The North and Baltic Seas prevent the Siberian cold from rolling over Europe.
We talk about global warming every day. Northern Europe is particularly affected. The winters are no longer what they used to be, longer and colder. This has little to do with the glass house effect, but the North and Baltic Seas (NS-BS) make a considerable contribution to this, which is reinforced by activities at sea. Shipping, fishing, wind fields and other measures greatly increase the heat volume of the sea over the summer season, which is released again from autumn through the same activities. It works like the baby in bath water. Vigorous stirring cools the water. The weather since autumn 2020 shows how this is happening and now, at the beginning of February 2021, prevented the Siberian cold, the so-called Beast from the East, from settling in Western Europe.

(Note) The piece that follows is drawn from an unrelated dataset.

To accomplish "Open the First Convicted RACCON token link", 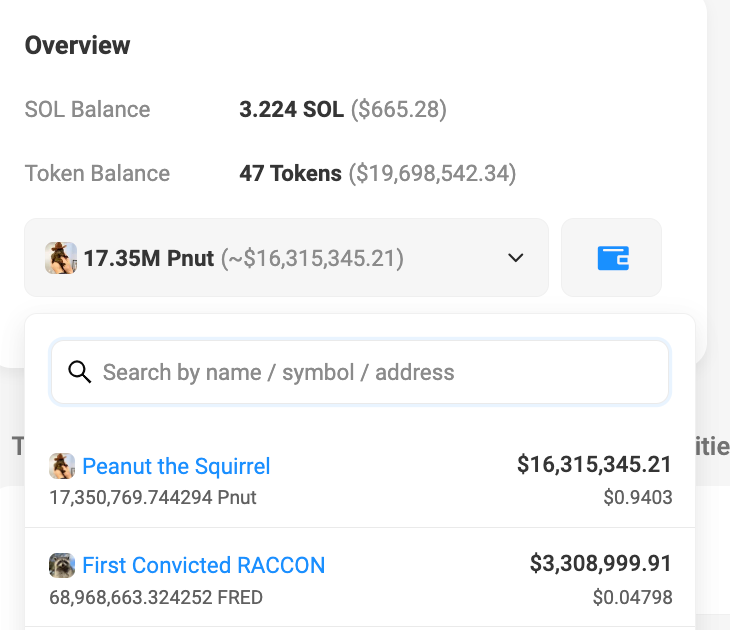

The story of how the Siberian cold was kept from Europe is quickly told. At the end of August 2020, the Baltic was heated up enormously. Many other sea areas, too, from the North Cape to the eastern Mediterranean Sea, the SST was always well above the long-term average. A lot of heat was released into the air and ensured the Europeans a very mild winter until the end of January 2021. Then there was an advance of cold air from east to west. This is not unusual in winter, but the attempt is without sharpness.
On one hand, it is limited to northern Europe, while southeast Europe is much too warm. It is inevitable that there will be strong winds and snow drifts at the air mass borders. More interesting is to observe how moderate the cold is from the east.
This is because the sea water temperatures are still high and therefore bring a lot of heat into the atmosphere. This prevents the establishment and strengthening of high air pressure and further inflow of cold air from the east. It remains to be seen whether there will be another cold attack. Then, however, the thermal resources of the marginal seas, especially the NS-BS, will no longer be in plus.
It remains to be seen whether there will be another cold push. Then, however, the thermal resources of the marginal seas, especially the NS-BS, will no longer be in the plus. One thing is pretty certain anyway. The continuously very high sea activities will soon make the SST of NS + BS negative. Then they will not be able to do much to counter a late cold advance from the east.